How to properly write to a file using File::Map?

An mmap is a fixed-sized mapping of a portion of a file to memory.

The various mapping functions set the string buffer of the provided scalar to the mapped memory page. The OS will reflect any changes to that buffer to the file and vice versa if requested.

The proper way to work with an mmap is to modify the string buffer, not replace it.

  • Anything that changes the string buffer without changing its size is appropriate.

    $ perl -e'print "\0"x16' >scratch
    
    $ perl -MFile::Map=map_file -we'
       map_file my $map, "scratch", "+<";
       $map =~ s/\x00/\xFF/g;             # ok
       substr($map, 6, 2, "00");          # ok
       substr($map, 8, 2) = "11";         # ok
       substr($map, 7, 2) =~ s/../22/;    # ok
    '
    
    $ hexdump -C scratch
    00000000  ff ff ff ff ff ff 30 32  32 31 ff ff ff ff ff ff  |......0221......|
    00000010
    
  • Anything that replaces the string buffer (such as assigning to the scalar) is not ok.

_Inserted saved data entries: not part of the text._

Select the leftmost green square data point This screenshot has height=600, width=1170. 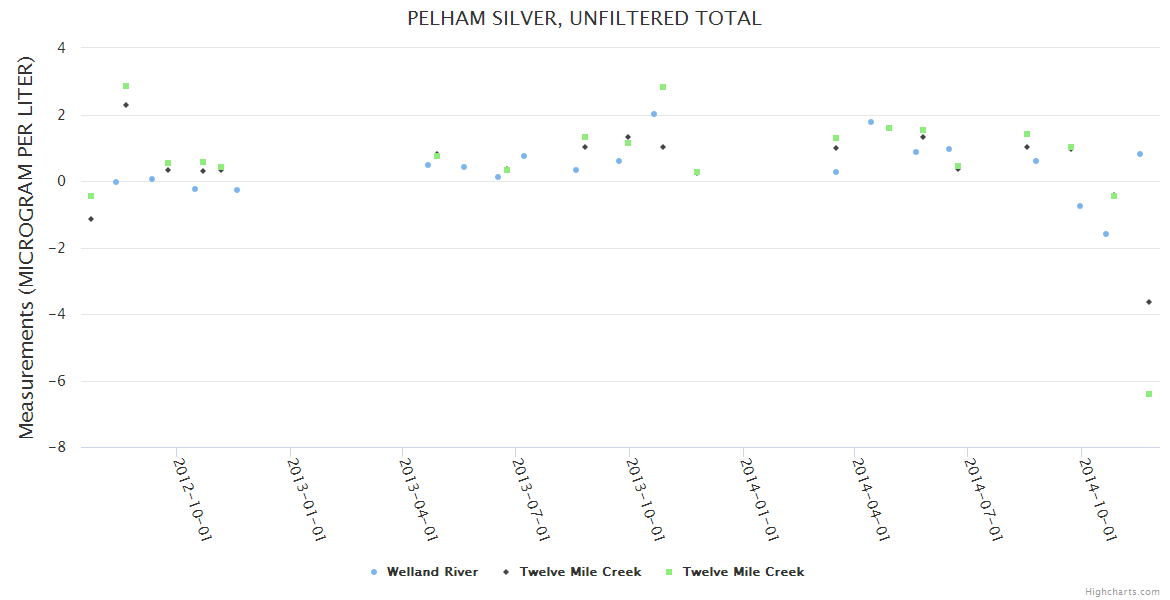91,196
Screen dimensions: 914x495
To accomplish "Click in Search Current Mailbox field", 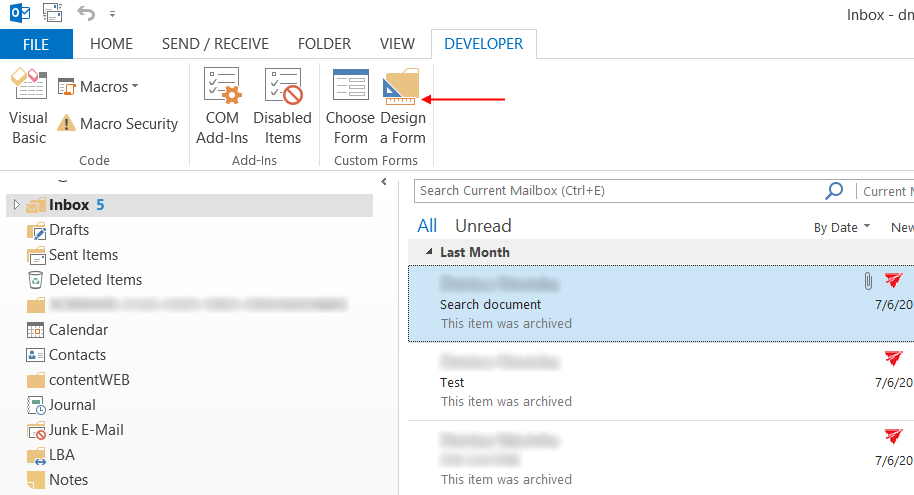I will (x=615, y=191).
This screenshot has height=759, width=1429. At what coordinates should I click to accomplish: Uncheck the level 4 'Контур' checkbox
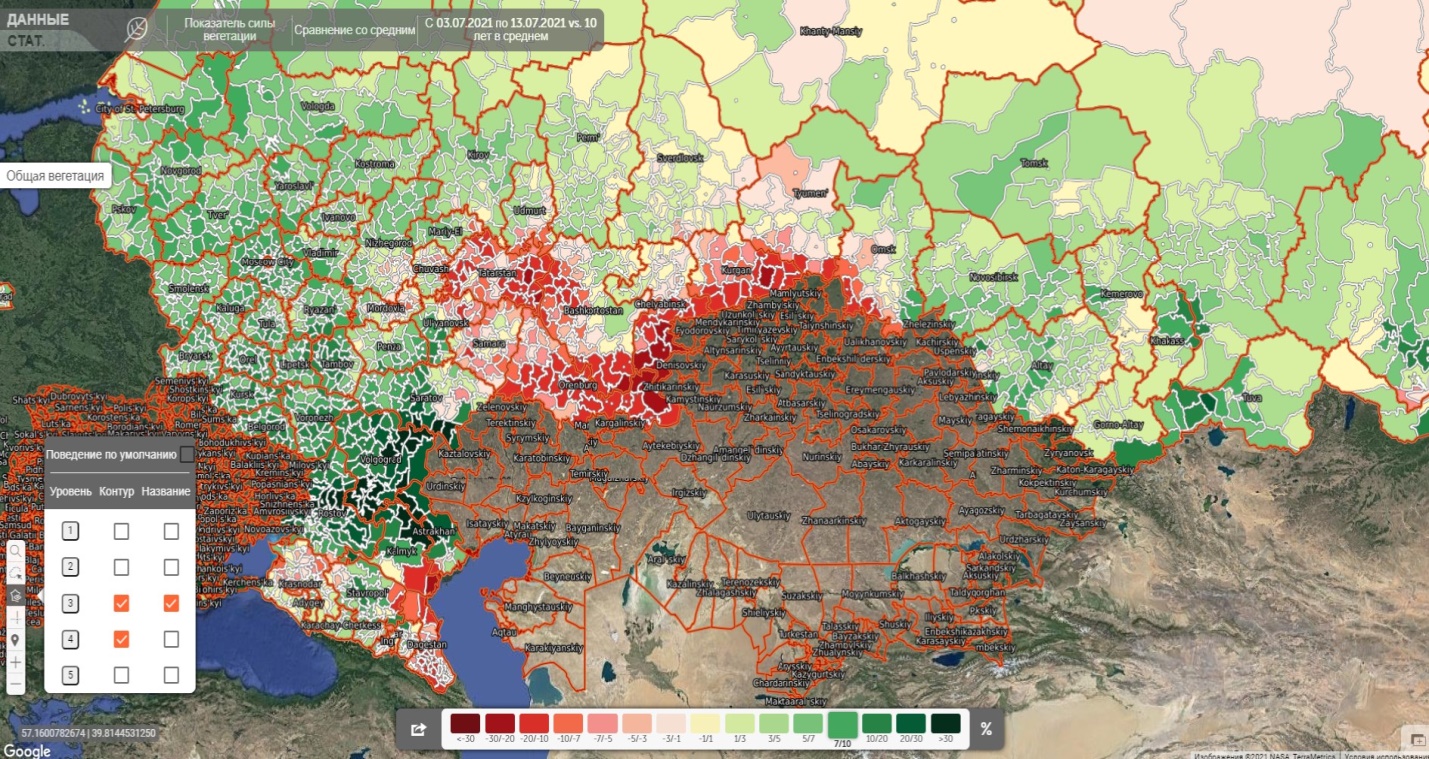121,639
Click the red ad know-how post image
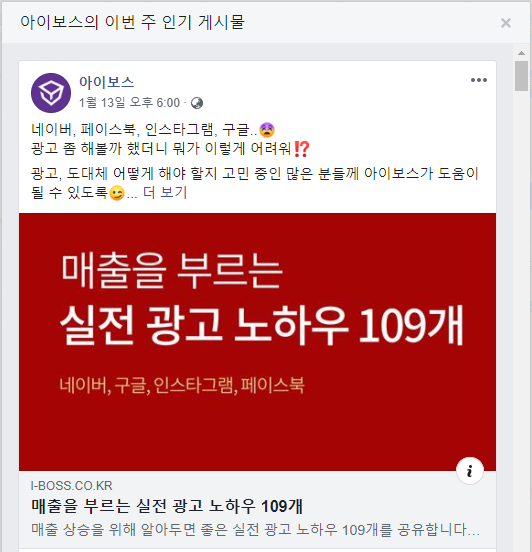 coord(257,342)
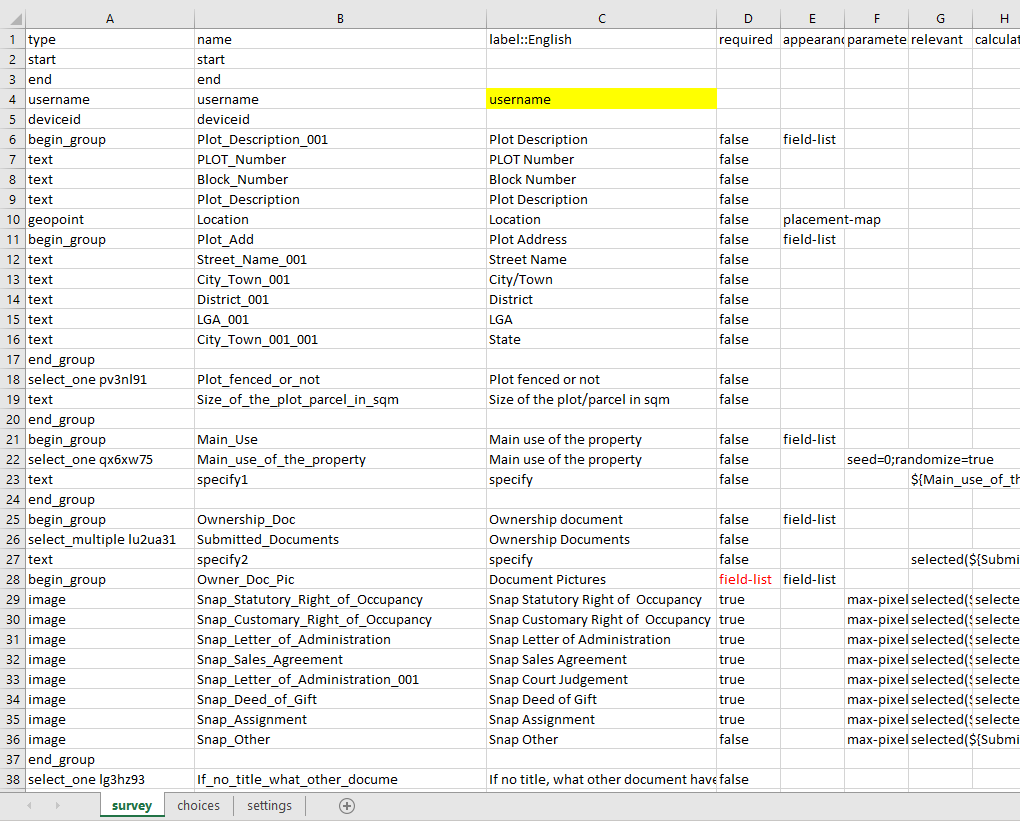This screenshot has width=1020, height=821.
Task: Open the settings sheet tab
Action: coord(269,806)
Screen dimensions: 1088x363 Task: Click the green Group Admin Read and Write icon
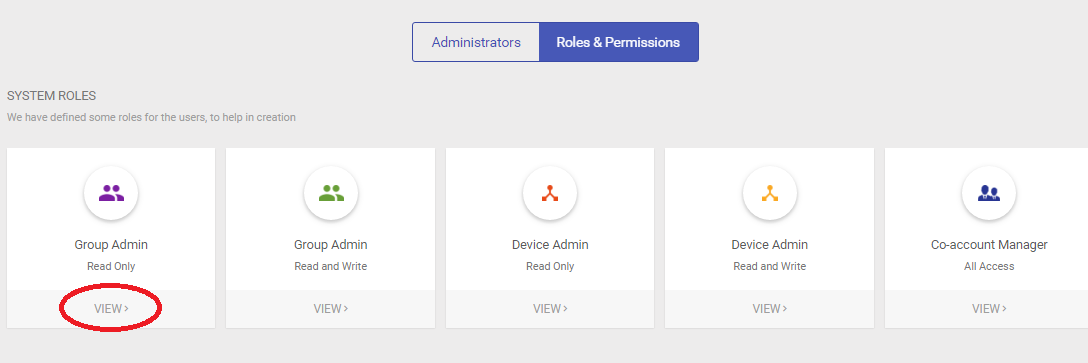coord(331,194)
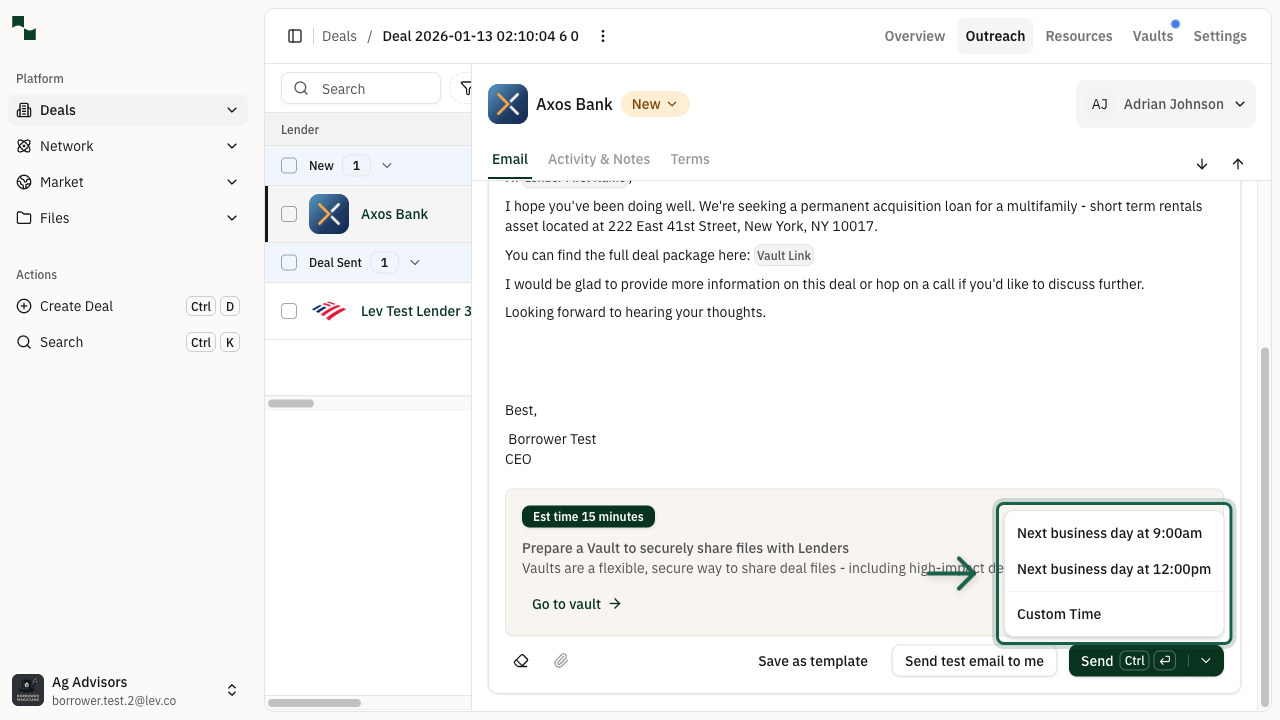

    ...kinda. The module notices you've replaced the scalar's buffer. It proceeds to copy the contents of the new buffer to the mapped memory, then replaces the scalar's buffer with the pointer to the mapped memory.

    $ perl -e'print "\0"x16' >scratch
    
    $ perl -MFile::Map=map_file -we'
       map_file my $map, "scratch", "+<";
       $map = "4" x 16;  # Effectively: substr($map, 0, 16, "4" x 16)
    '
    Writing directly to a memory mapped file is not recommended at -e line 3.
    
    $ hexdump -C scratch
    00000000  34 34 34 34 34 34 34 34  34 34 34 34 34 34 34 34  |4444444444444444|
    00000010
    

    Aside from the warning can be silenced using no warnings qw( substr );,[1] the only down side is that doing this way requires using memcpy to copy length($map) bytes, while using substr($map, $pos, length($repl), $repl) only requires copying length($repl) bytes.

  • Anything that changes the size of string buffer is not ok.

    $ perl -MFile::Map=map_file -we'
       map_file my $map, "scratch", "+<";
       $map = "5" x 32;  # Effectively: substr($map, 0, 16, "5" x 16)
    '
    Writing directly to a memory mapped file is not recommended at -e line 3.
    Truncating new value to size of the memory map at -e line 3.
    
    $ hexdump -C scratch
    00000000  35 35 35 35 35 35 35 35  35 35 35 35 35 35 35 35  |5555555555555555|
    00000010
    

WARNING: The module doesn't warn if you shrink the buffer, even though this has no effect except to clobber one of the bytes with a NUL.

$ perl -e'print "\0"x16' >scratch

$ perl -MFile::Map=map_file -we'
   map_file my $map, "scratch", "+<";
   substr($map, 0, 16, "6" x 16);
   substr($map, 14, 2, "");
'

$ hexdump -C scratch
00000000  36 36 36 36 36 36 36 36  36 36 36 36 36 36 00 36  |66666666666666.6|
00000010

I've submitted a ticket.


  1. This is somewhat ironic, seeing as it more or less warns when not using substr, but I suppose it also warn when using substr "incorrectly".

The first quote,

Files are mapped into a variable that can be read just like any other variable, and it can be written to using standard Perl techniques such as regexps and substr.

is under the heading "Simplicity".

And it is true: You can simply write Perl code that manipulates strings and the data will end up in the file.

However, in the section Warnings we have:

Writing directly to a memory mapped file is not recommended

Due to the way perl works internally, it's not possible to write a mapping implementation that allows direct assignment yet performs well. As a compromise, File::Map is capable of fixing up the mess if you do it nonetheless, but it will warn you that you're doing something you shouldn't. This warning is only given when use warnings 'substr' is in effect.

That is, writing through an mmap'd variable is not efficient unless the modification of the string buffer can be done in place (the string has to be assembled and stored in memory first and is only copied over to the file afterwards). If you're OK with this, you can disable the warning with no warnings 'substr'.

Additionally, looking at the code, there seems to be only one use case in which writing doesn't result in a warning at all, though I don't understand how I'm able to trigger that.

That's the case where you're trying to write a buffer to itself. This happens when a scalar is actually modified in place. The other cases are workarounds for when the string buffer is replaced (e.g. because it's overwritten: $foo = $bar). For a real in-place modification no extra work is necessary and you don't get the warning.

But this doesn't help you because growing a string cannot be done in-place with a fixed size mapped buffer.

Changing the size of the file is not possible. This is not because of File::Map, but because the underlying mmap system call works on fixed size mappings and does not provide any option to resize files automatically.

If you need to edit files (especially small files), I recommend using edit in Path::Tiny instead.